Considerazioni dopo il primo turno alle presidenziali francesi (titolo originale)

Il Partito Socialista francese ha subito la sorte del PASOK greco ed è uscito di scena, colpevole del suo ripiegamento guerrafondaio e neoliberista sotto il pessimo François Hollande: questo è un dato politico centrale. Il sorpasso di Jean-Luc Mélenchon (sostenuto dai comunisti, dai giovani e che ha saputo conquistare la fiducia della vecchia “banlieu rouge” parigina) che ha condotto giustamente una campagna abbastanza profilata contro l’UE e la NATO è un altro elemento estremamente rilevante.

Se il PS avesse sostenuto la sinistra, oggi Mélenchon sarebbe sicuramente al secondo turno, ma come sempre nei momenti di crisi la socialdemocrazia sbaglia e consegna il paese al grande capitale atlantico. Ora al ballottaggio ci sarà un neo-liberista, bellicista e ultra-europeista come Emmanuel Macron e una cosiddetta nazionalista come Marine Le Pen.

Dico “cosiddetta nazionalista” perché il suo non è il patriottismo della tradizione rivoluzionaria francese: oggi Le Pen non solo è una sostenitrice del sionismo israeliano (e degli interessi economici che ne derivano anche in Francia) ma ha pure sostenuto l’interventismo militare in Mali: benché Le Pen sia contro l’UE e intelligentemente strizzi l’occhio all’area euroasiatica (ponendosi giustamente contro le sanzioni alla Russia) non mi farei quindi troppe illusioni geopolitiche, perché presto – di fronte a un probabile fallimento economico e sociale di Macron – godrà del sostegno aperto di quella grande borghesia che ora diffida ancora di lei ma che la potrebbe chiamare a tempo debito per calmare il malcontento sociale.

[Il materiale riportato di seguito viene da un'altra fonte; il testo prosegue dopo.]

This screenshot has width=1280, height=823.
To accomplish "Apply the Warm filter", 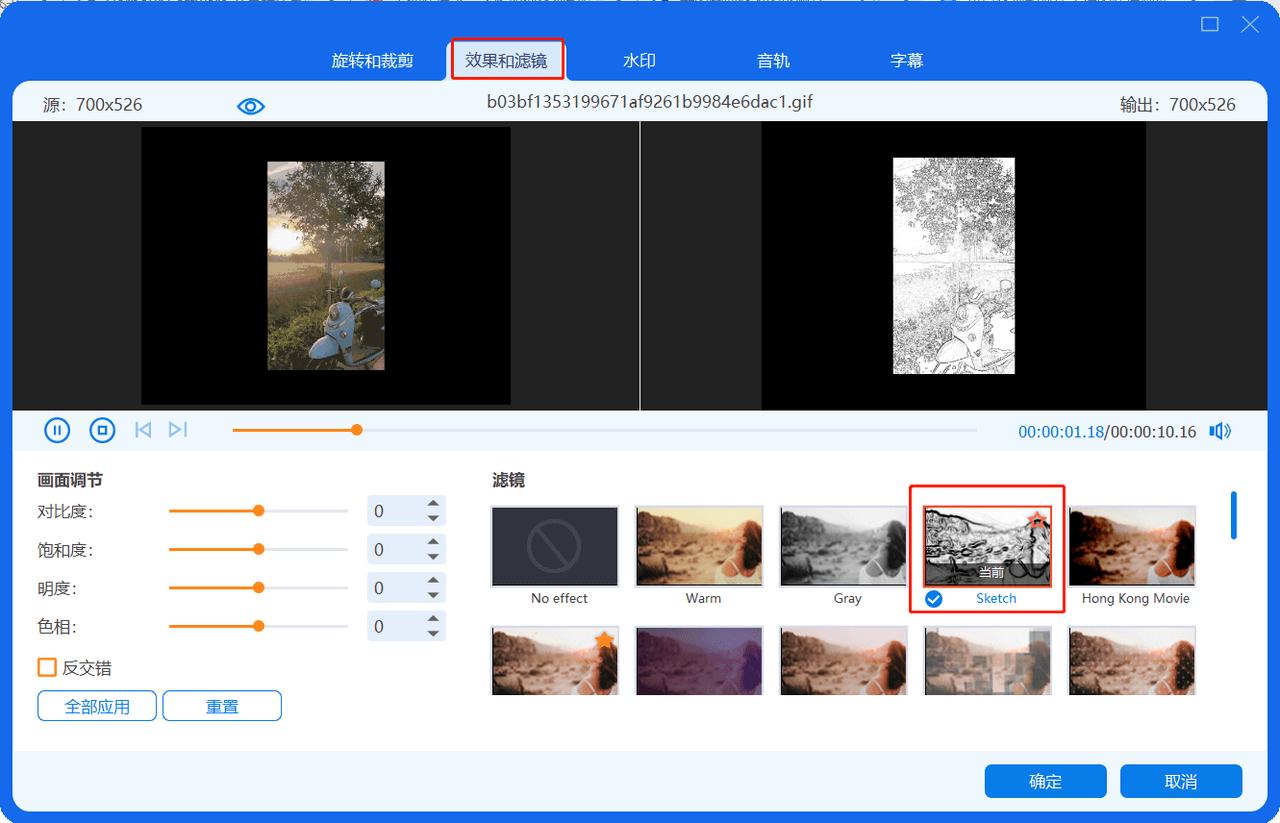I will pyautogui.click(x=699, y=546).
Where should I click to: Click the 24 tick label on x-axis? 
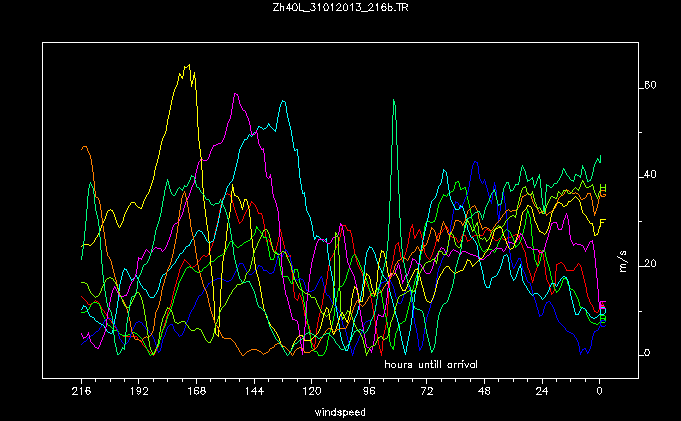tap(542, 393)
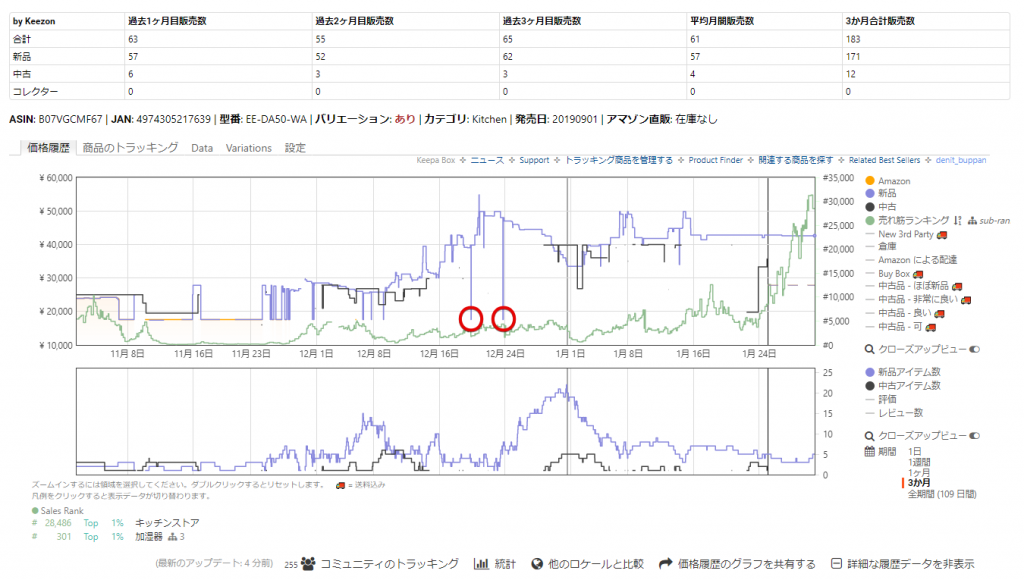Select the 1週間 period range
The height and width of the screenshot is (580, 1024).
921,462
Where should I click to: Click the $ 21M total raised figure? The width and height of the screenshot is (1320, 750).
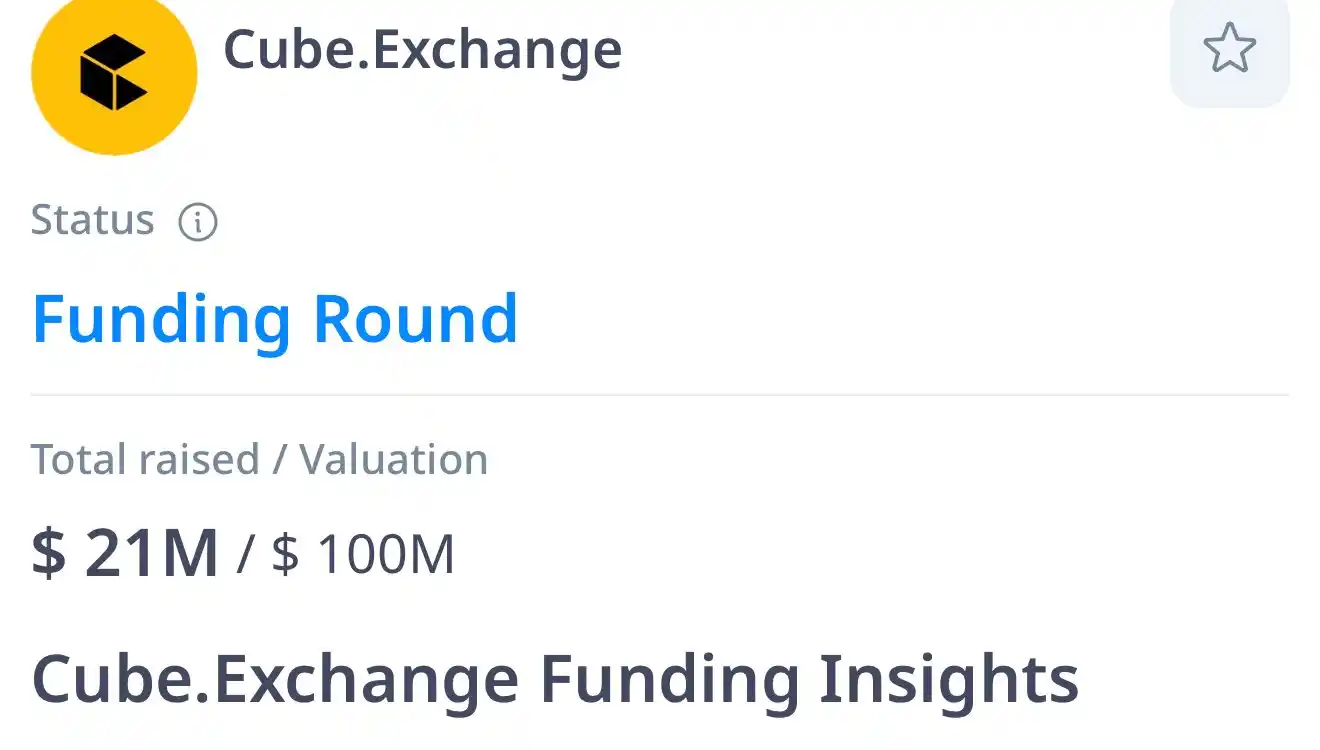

Inutile dire che di fronte alla destra padronale e alla sinistra globalista che esalterà Macron, se i lavoratori e i ceti popolari finiranno per votare massicciamente Le Pen, non ci sarà né da stupirsi né da biasimarli. E’ imbarazzante quella parte di apparato della sinistra francese (socialdemocratica, eurocomunista, ecc.) che ieri sera, senza neanche attendere i risultati definitivi, aveva già fatto sapere di votare, al secondo turno, per il candidato delle banche, del militarismo e dell’UE contro la candidata xenofoba. Le loro “analisi” post-moderne, che di marxista non hanno ormai più nulla, temo che riusciranno solo a spingere ulteriori voti operai – che ancora guardavano al PCF o al PS – verso il Front National. Da questo punto di vista, la linea seria del troppo poco considerato Pôle de Renaissance Communiste en France (PRCF) di sostegno critico a Mélenchon merita un plauso.